Nonlinear electro-thermo-mechanical dynamic behaviors of a supersonic functionally graded piezoelectric plate with general boundary conditions

A unified analytical model is developed to investigate the nonlinear aeroelastic behaviors of a supersonic functionally graded piezoelectric material (FGPM) plate with general boundary conditions under electro-thermo-mechanical loads. The formulation is derived by first-order shear deformation theory (FSDT) and supersonic piston theory, and the geometrical nonlinearity is considered based on von Karman large deformation theory. The motion equations of the supersonic FGPM plate are obtained through Hamilton principle and a modified Fourier series with auxiliary functions is employed to satisfy the possible mechanical and electric boundary conditions. Nonlinear aeroelastic responses of the FGPM plate are solved via Newmark integration technique combined with Newton-Raphson iterative scheme. Convergence and comparison studies show that the proposed model has sufficient accuracy in predicting aeroelastic stability and nonlinear dynamic responses as well as possess reliability in handling arbitrary boundary conditions.
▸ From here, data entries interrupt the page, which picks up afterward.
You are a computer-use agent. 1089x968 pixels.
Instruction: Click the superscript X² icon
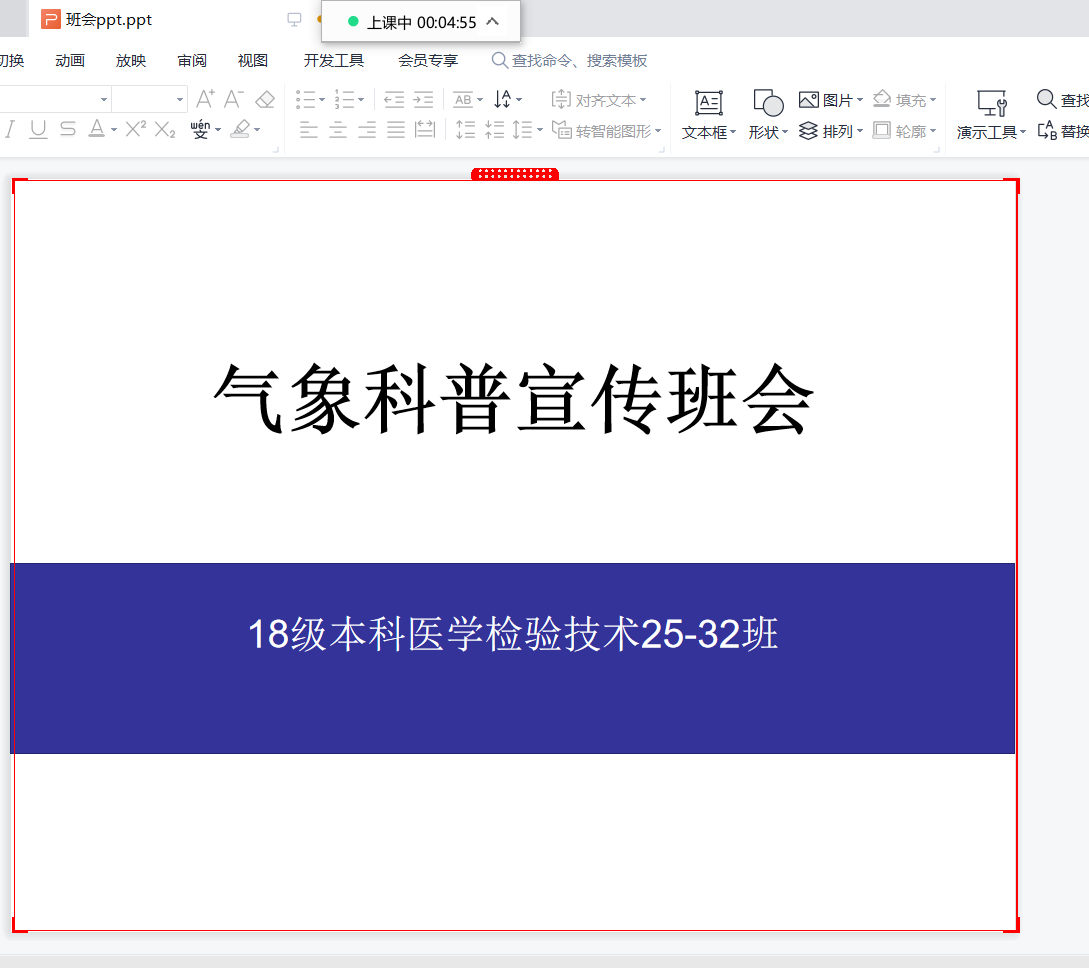136,129
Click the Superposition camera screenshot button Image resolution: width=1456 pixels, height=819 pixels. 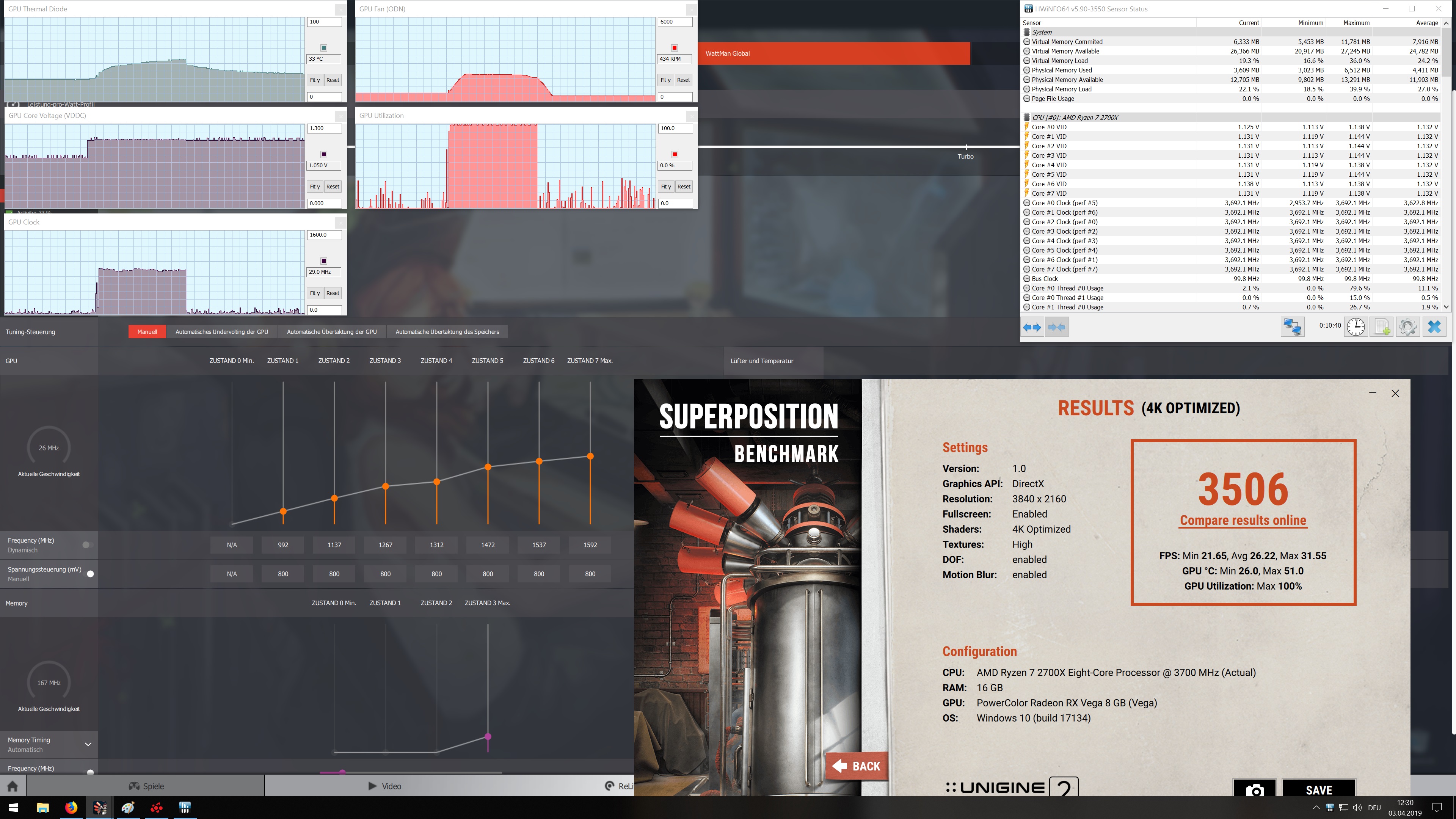point(1254,789)
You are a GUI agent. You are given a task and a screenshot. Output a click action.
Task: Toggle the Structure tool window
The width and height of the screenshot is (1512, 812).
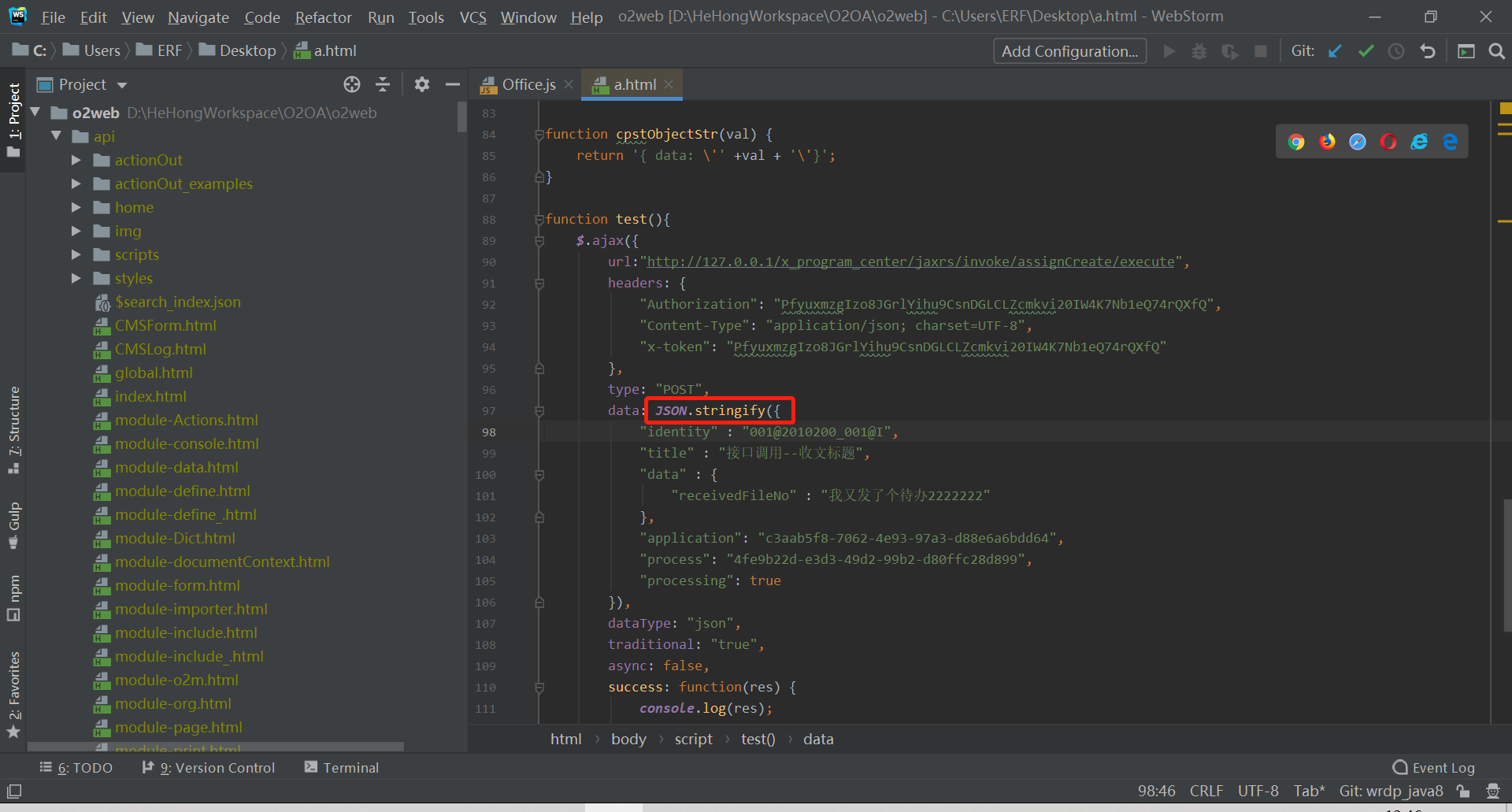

Numerical examples are carried out to demonstrate that several key parameters can significantly affect flutter and thermal buckling of the plate. Additionally, the effects of thermal and electric loads on limit cycle oscillation and dynamic bifurcation of nonlinear FGPM plate are examined. A higher temperature rise can result in the transition of the system from stable to chaos and more complicated evolution of dynamic motions.